(Text block):
(begin)

Location
- Ellenbrook, Western Australia Australia 31°47′13″S 115°57′34″E﻿ / ﻿31.78694°S 115.95944°E

Information
- Type: Independent, coeducational, non-denominational Christian day school
- Motto: Wisdom is of God
- Established: 2001
- Principal: Michelle Schouten
- Years offered: Pre K–12
- Enrolment: ~827
- Houses: Flynn, Garlett, King, Nightingale
- Website: www.ellenbrook.wa.edu.au

= Ellenbrook Christian College =

Ellenbrook Christian College is a Christian non-denominational, co-educational school catering for students from pre-kindergarten to Year 12. Commencing in 2001, the College was built in the satellite town of Ellenbrook in the north-eastern suburbs of Perth, Western Australia. The College is a member of the Swan Christian Education Association Inc.

== History ==
The College opened for students in 2001 with Jack Joyce as inaugural Principal and Doreen Smith as inaugural College Council Chair. In that first year, the College consisted of 13 staff and 151 students by year's end. In 2020 Mike Pitman took the role of principal, soon leaving it after retirement. The current principal, as of the start of 2025, is Michelle Schouten.

(end)

(Recorded data):
(begin)

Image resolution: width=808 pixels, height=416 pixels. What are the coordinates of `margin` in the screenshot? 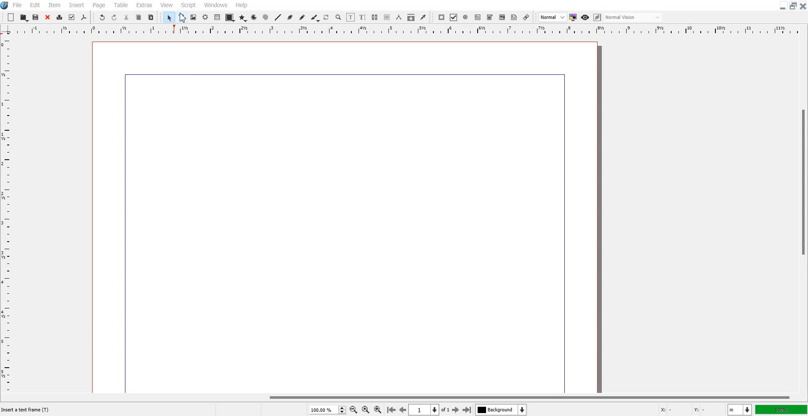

(end)

(Exercise prompt):
Return the Ellenbrook Christian College text in full, word for word, from the location line to the sentence naming the current principal.

(Solution for this task):
Location
- Ellenbrook, Western Australia Australia 31°47′13″S 115°57′34″E﻿ / ﻿31.78694°S 115.95944°E

Information
- Type: Independent, coeducational, non-denominational Christian day school
- Motto: Wisdom is of God
- Established: 2001
- Principal: Michelle Schouten
- Years offered: Pre K–12
- Enrolment: ~827
- Houses: Flynn, Garlett, King, Nightingale
- Website: www.ellenbrook.wa.edu.au

= Ellenbrook Christian College =

Ellenbrook Christian College is a Christian non-denominational, co-educational school catering for students from pre-kindergarten to Year 12. Commencing in 2001, the College was built in the satellite town of Ellenbrook in the north-eastern suburbs of Perth, Western Australia. The College is a member of the Swan Christian Education Association Inc.

== History ==
The College opened for students in 2001 with Jack Joyce as inaugural Principal and Doreen Smith as inaugural College Council Chair. In that first year, the College consisted of 13 staff and 151 students by year's end. In 2020 Mike Pitman took the role of principal, soon leaving it after retirement. The current principal, as of the start of 2025, is Michelle Schouten.